As I stand at the cash register, I shift my gaze between the grocery store checker whose name I do not know (but whose face is a Saturday morning staple), and Oli, a now master bagger who has perfected the art of packing groceries with the precision and urgency of a superhero. 

I’ve already swiped my card and have committed to whatever the final bill will end up being, even though there are several more items to scan. Now I simply get to enjoy the cooperation of the checker scanning each item and sliding it across the countertop to Oli, who has already carved out bag space for it to tetris into place. There is a sort of rhythmic joy to the whole thing, which I get to enjoy to the soundtrack of a mid-2000’s pop/rock song that I will undoubtedly have stuck in my head the rest of the day.

Waiting for the transaction total, I notice a sense of lack starting to appear within me. It’s a physical feeling that starts as a trickle in the base of my belly. It runs upwards and fills my torso, like light filling a room. By the time it reaches my chest, it feels constricting, as if someone has saddled me with a weighted vest designed for someone much larger than me.

The Sense of Lack

I recognize the feeling as a combination of dread and fear–dread about the impending final bill, and fear that I won’t be able to pay it. 

Except this doesn’t make any sense. I checked my account totals as recently as yesterday, and I know that while my life has many problems to solve, thankfully, grocery affordability is not one of them.

Nonetheless, the feeling of lack persists. It’s a familiar feeling, really. I have distinct memories of this same exact feeling in many different money scenarios in life. 

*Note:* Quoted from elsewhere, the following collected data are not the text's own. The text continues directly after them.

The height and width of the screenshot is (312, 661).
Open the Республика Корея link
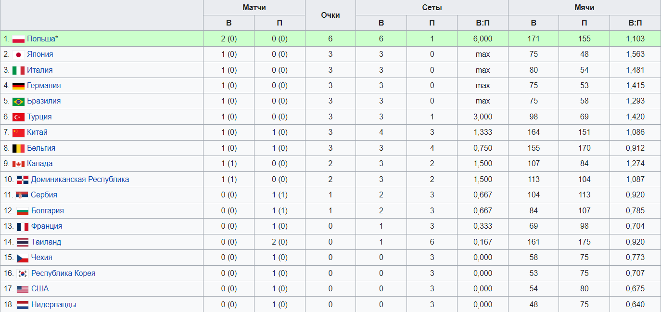pyautogui.click(x=63, y=273)
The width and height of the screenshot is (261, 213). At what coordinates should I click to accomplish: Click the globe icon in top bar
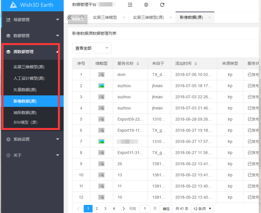coord(146,5)
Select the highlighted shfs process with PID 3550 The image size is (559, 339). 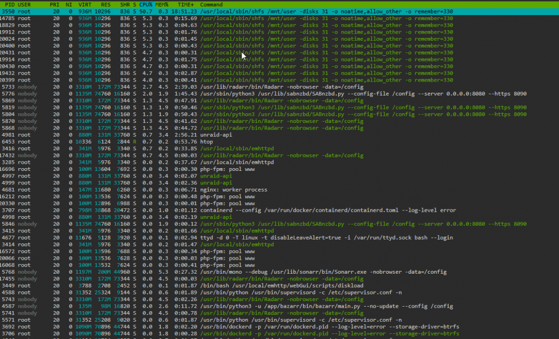click(280, 11)
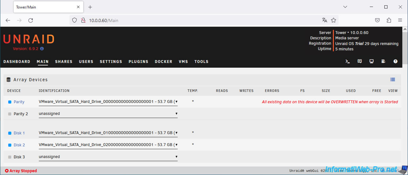The image size is (408, 175).
Task: Open the Unraid terminal icon
Action: 347,62
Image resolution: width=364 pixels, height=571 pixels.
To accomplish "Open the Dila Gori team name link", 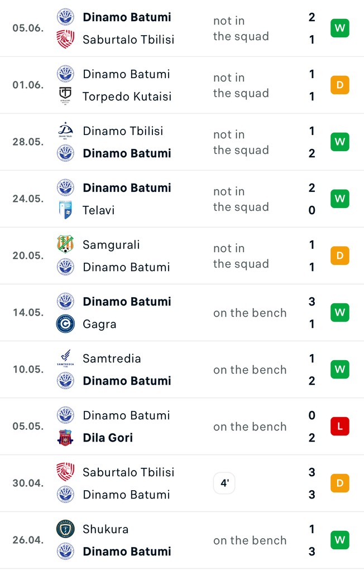I will (x=107, y=438).
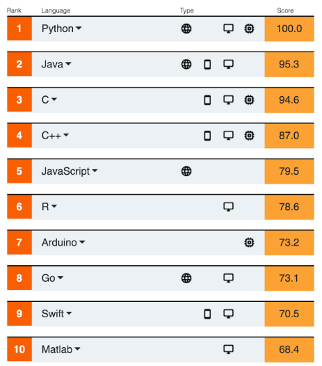Select the Language column header

click(x=56, y=10)
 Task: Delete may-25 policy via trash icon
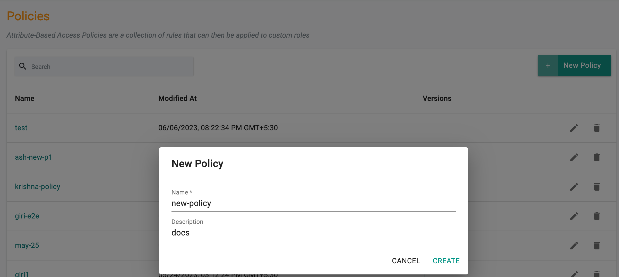597,246
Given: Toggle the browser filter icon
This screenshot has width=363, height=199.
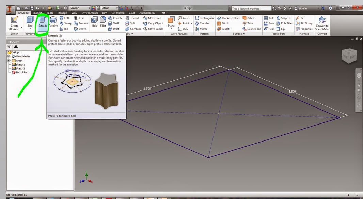Looking at the screenshot, I should click(x=9, y=47).
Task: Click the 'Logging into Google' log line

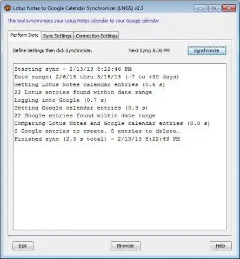Action: pos(61,100)
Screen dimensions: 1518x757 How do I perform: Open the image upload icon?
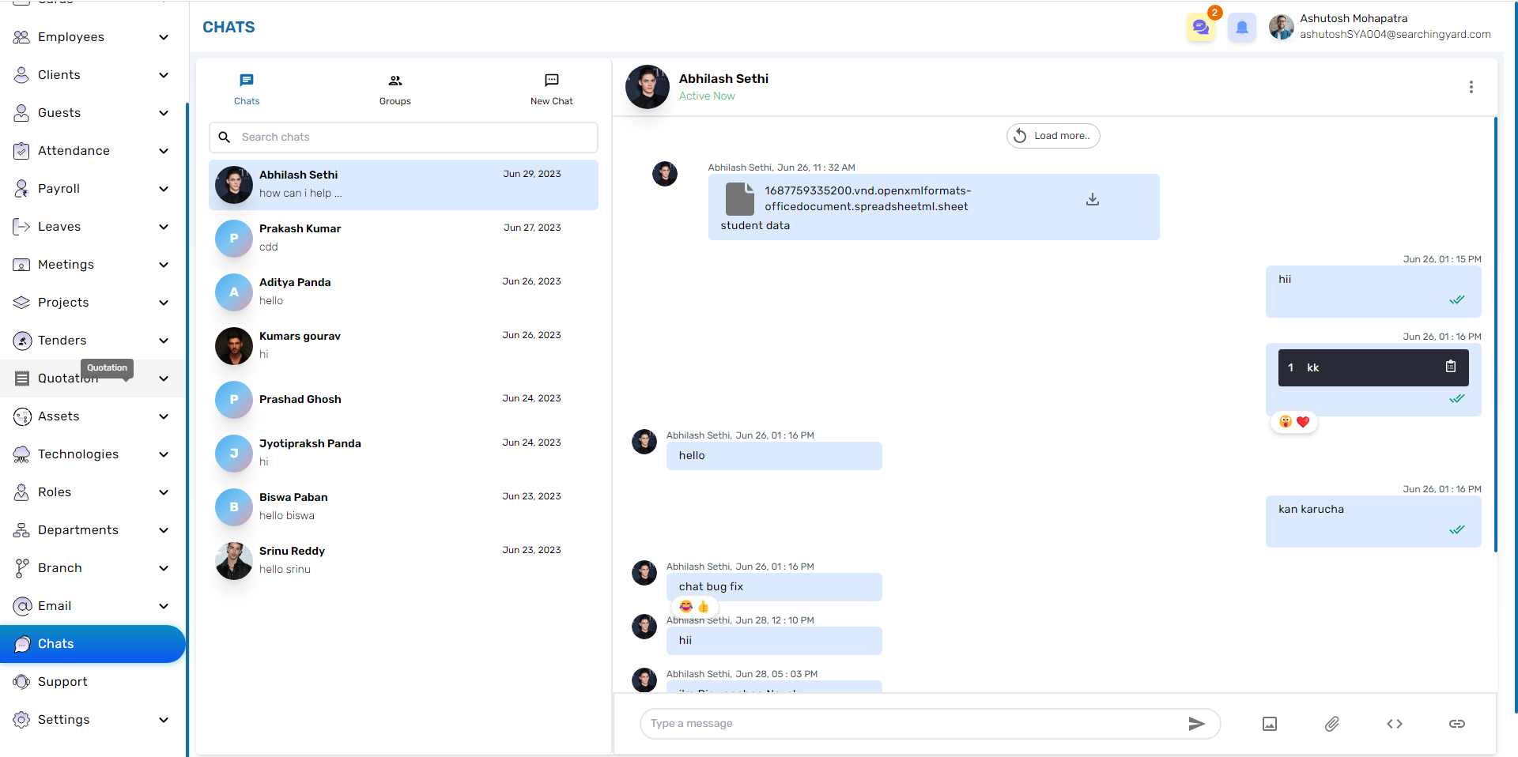[x=1270, y=724]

Where The Sense of Lack Comes From

While mom and dad did a great job of providing for us, there was a heavy sense of lack in the air around us growing up. While we were never insecure for food or shelter or clothing growing up, we also never had the sense that we could afford much of anything. 

Always in debt, we preferred to buy many cheap things instead of a few high-quality things, perhaps trying to fool our systems into feeling rich by the sheer volume of accumulated stuff. Why would you want to buy a high-quality jacket from Patagonia when you could buy 10 poorly-crafted, ill-fitting jackets from WalMart for the same price?

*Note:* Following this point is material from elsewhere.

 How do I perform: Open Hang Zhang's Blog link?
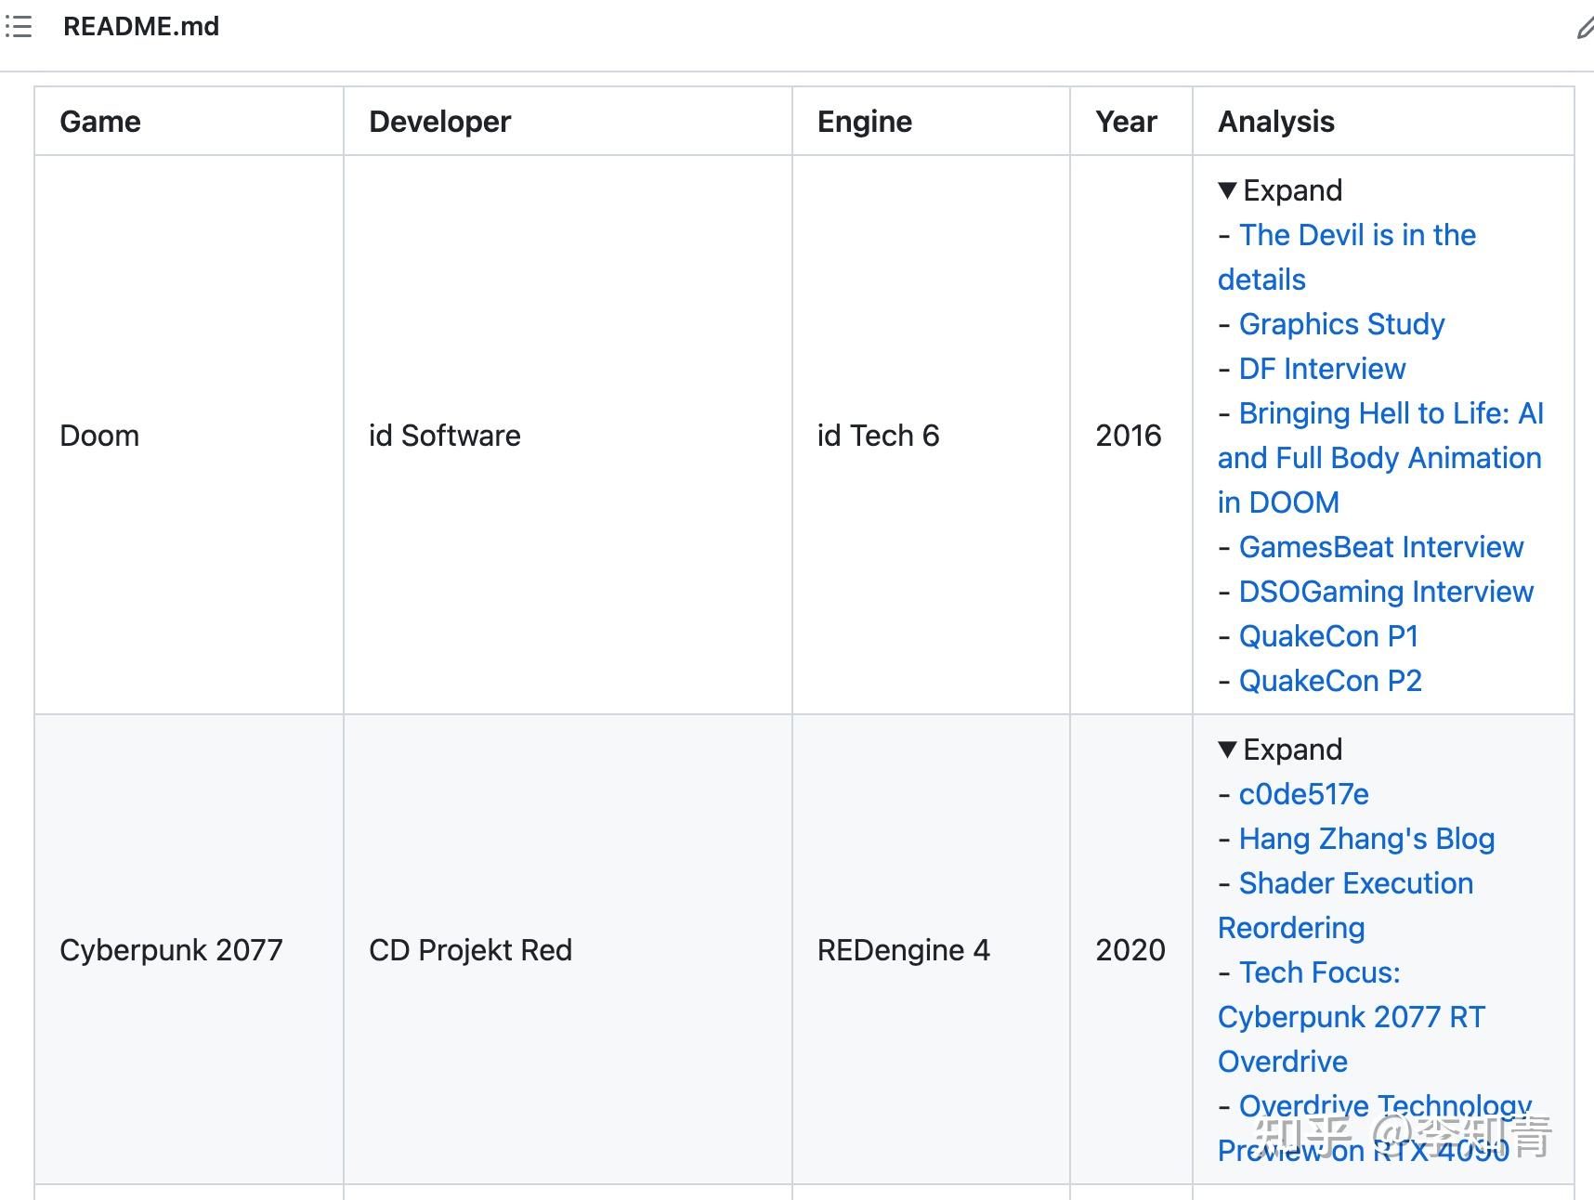coord(1366,839)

Bills were paid, but they were bitched about. Money was frequently at the center of household tensions – there wasn’t enough of it, or it wasn’t being used responsibly, or it wasn’t being generated at the speed needed to feel secure about things.

As a creative kid, I didn’t have personal ambitions to make a lot of money when I grew up. I was interested in self-expression, creative contribution, and collaboration. Money didn’t make much sense to me – it felt made up and like a dull thing to center my life around. Yet I couldn’t escape the fact that it was needed, I couldn’t square up my lack of interest with my desire to have more of it, and I also didn’t see how I could be successful at earning it given my parents’ near-constant money anxiety. 

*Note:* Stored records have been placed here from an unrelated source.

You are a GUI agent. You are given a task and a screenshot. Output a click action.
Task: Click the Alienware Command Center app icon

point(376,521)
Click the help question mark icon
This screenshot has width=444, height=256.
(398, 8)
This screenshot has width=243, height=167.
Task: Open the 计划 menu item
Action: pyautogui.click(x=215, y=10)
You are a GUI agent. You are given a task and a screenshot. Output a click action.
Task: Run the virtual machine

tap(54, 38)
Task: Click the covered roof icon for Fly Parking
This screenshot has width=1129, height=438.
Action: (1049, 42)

Watching my parents handle money created two forces inside of me: the first was the force that pretended that money didn’t exist, and the second was the part of me that obsessed over having a lot of it so that I could finally afford clothes that fit and looked good on me.

The Sense of Lack Persists

After graduating college, I moved from San Diego to Chicago. This was the first time in my life I was financially independent and responsible for paying my bills from earnings rather than student loan funds.

I was able to cobble together an income by teaching a few yoga classes, freelance writing, barista-ing, and babysitting. I was never certain how much I would bring in in a given month. I had no benefits–no savings, no insurance, no vacation or sick time. On top of that, my degree in theater meant I had very few professional skills and no interest in working a full-time job.

For years I worked like this–not being able to afford taking time off, traveling, or treating myself to new experiences. I regularly risked overdrawing my checking account with $5 purchases. Every cup of coffee, book, meal, tank of gas, or clothing item was quickly assessed against an internal P&L statement. 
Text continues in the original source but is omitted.